The Gold Spot Price (XAUUSD) printed its all-time high at the 2077.80 level, only to be overthrown by bearish traders who have taken the bullion’s price down more than 5% from its peak.
The Debt Ceiling stalemate has left the market opening up to the possibility of a U.S. Default, as no resolution has arrived since the past week. The Greenback’s safe haven characteristics have left traders piling into the high-yielding currency over the non-yielding bullion as a result.
The XAUUSD has traded in an uptrend, with price ticking along in an ascending channel pattern and above the 100-day moving average.
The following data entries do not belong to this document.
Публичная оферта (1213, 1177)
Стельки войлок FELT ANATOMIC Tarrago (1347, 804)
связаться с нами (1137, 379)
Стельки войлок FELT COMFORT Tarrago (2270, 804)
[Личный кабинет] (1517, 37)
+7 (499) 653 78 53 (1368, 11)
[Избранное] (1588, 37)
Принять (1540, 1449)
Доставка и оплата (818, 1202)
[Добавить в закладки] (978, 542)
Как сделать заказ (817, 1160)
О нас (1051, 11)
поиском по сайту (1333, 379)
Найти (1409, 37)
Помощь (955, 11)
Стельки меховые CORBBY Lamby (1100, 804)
Support and resistance were established at the 1903.39 and 2077.80 levels, respectively.
A rejection of the all-time high left the spot price under the duress of bearish traders. Given that the Relative Strength Index points to oversold conditions, a reversal is likely to occur with the price trading at the ascending channel pattern’s support. If bulls outweigh bears, the spot price could find some upside traction taking it towards the 2077.80 level. In contrast, if bearish momentum overrides market sentiment, the 1903.39 level could materialise if a high volume breakout below the ascending channel pattern occurs.
Traders will likely be spectating the Gold Spot price in anticipation of a settlement over the Debt Ceiling Crisis. If the U.S. manages to resolve the Debt Ceiling crisis, market turmoil could be avoided, opening the door to further risk sentiment and leaving safe haven assets exposed to minimal upside potential. Alternatively, if the Debt Ceiling goes unresolved, appetite for safe haven assets could abound, potentially leaving the 2077.80 level within reach for XAUUSD traders.